Place Poelaert. Sur l’imposant parvis du Palais de justice de Bruxelles, deux femmes discutent passionnément de la DAO de Solend. Pas de doute, il se trame quelque chose d’inhabituel dans la capitale européenne. Et pour cause, se tient la toute première édition de la Brussels Blockchain Week (BBW). Un événement qui, au fil des conférences, panel, workshops, nourrit l’ambition de rapprocher les décideurs et les entrepreneurs du Web3, les technologies et le grand public. Les organisateurs appellent le public à se sentir concerné par ces progrès qui vont affecter leur façon de vivre et de travailler.
Pour l’occasion, CoinTelegraph a rencontré les deux cofondateurs de ce grand rassemblement autour des technologies décentralisées : d’un côté, Raoul Ullens, associé du fonds NOIA Capital qui investit dans les cryptoactifs et finance les start-ups de ce secteur émergent ; de l’autre, Christophe De Beukelaer, député bruxellois devenu plus tôt cette année le premier homme politique en Europe à percevoir son salaire en bitcoin.
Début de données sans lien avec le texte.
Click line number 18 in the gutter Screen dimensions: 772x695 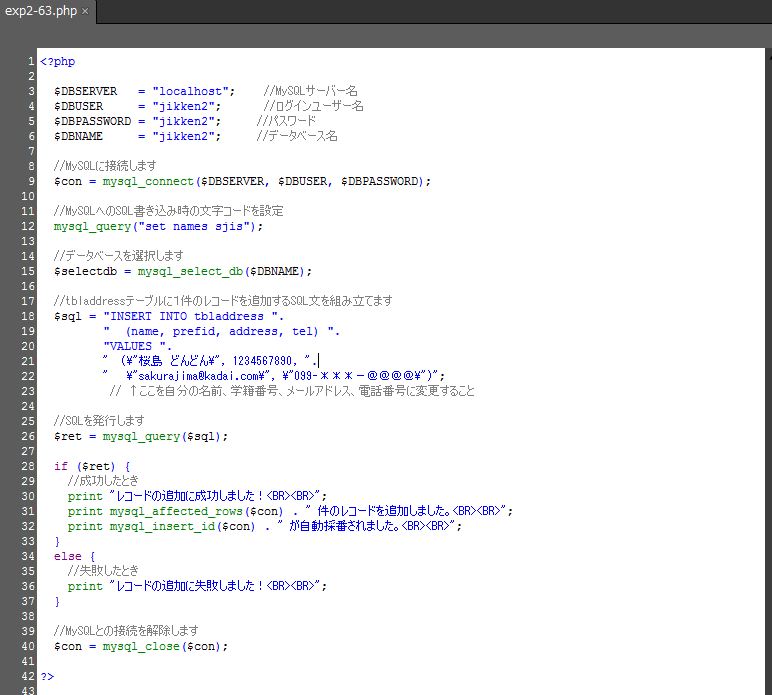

Tous deux insistent volontiers sur l’esprit collaboratif qui règne autour de cette nouvelle Week bruxelloise, avec l’implication de sponsors et d’intervenants vraiment soutenants. Entretien croisé.
Cointelegraph : Vous avez donné le coup d’envoi de la première semaine dédiée à la blockchain à Bruxelles. L’endroit grouille de VC, de devs, d’utilisateurs enthousiastes et autres curieux. Auriez-vous réussi à dédiaboliser cette industrie rendue populaire par le subversif bitcoin ?
Christophe De Beukelaer : Dans la blockchain et la crypto, comme partout ailleurs, on rencontre des extrêmes. Des personnes qui ne veulent plus d’autorité, plus d’États, plus de système bancaire. Pour nous, ce n’est pas la crypto qui va tuer l’ancien système. Ce n’est évidemment ni cette ligne-là qu’on défend politiquement ni la vision entrepreneuriale qu’on promeut avec cette Blockchain Week. Nous voyons plutôt la crypto venir se greffer et améliorer l’ancien système et l’assainir. On croit en la saine concurrence et en l’équilibrage des forces de chaque partie. Le système financier actuel manque de transparence, d’accessibilité, du partage d’informations. Il a ses avantages, on pense au pilotage en temps de crise, mais il faut essayer de profiter des atouts tout en palliant les défauts.
Raoul Ullens : Si je devais expliquer les raisons du manque d’adoption et de la réticence de certains face aux cryptos aujourd’hui, personnellement, je ne penserai pas à la spéculation ou à l’énergie. Ce qui fait vraiment peur aux dirigeants, c’est cette technologie révolutionnaire dans tous les sens du terme, censée les dézinguer. On peut comprendre leurs craintes face à cette approche conflictuelle, belliciste. Une image subversive qui dessert encore un peu l’écosystème. Mais il faut s’en désolidariser pour avancer. La majorité des acteurs de l’écosystème sont prêts à combiner. Il suffit de voir les applications de NFT et de métavers, ce ne sont pas des puristes qui exigent bitcoin ou rien.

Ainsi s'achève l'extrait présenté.